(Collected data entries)
####################
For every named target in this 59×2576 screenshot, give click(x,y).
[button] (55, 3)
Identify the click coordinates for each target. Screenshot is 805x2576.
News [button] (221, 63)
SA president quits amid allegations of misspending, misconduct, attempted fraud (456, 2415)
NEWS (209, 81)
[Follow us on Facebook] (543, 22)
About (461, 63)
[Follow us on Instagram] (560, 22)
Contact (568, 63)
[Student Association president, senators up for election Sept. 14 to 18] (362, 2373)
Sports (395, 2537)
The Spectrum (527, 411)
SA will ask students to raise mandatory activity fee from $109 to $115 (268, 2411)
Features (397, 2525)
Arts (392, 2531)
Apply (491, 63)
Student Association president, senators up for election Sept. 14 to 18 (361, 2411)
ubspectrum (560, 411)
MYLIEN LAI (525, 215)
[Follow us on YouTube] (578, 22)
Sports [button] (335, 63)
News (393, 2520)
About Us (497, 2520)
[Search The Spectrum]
####################
* Exercise: Where a line above holds the word "Sept", copy it.

* Completed task:
[Student Association president, senators up for election Sept. 14 to 18] (362, 2373)
Student Association president, senators up for election Sept. 14 to 18 (361, 2411)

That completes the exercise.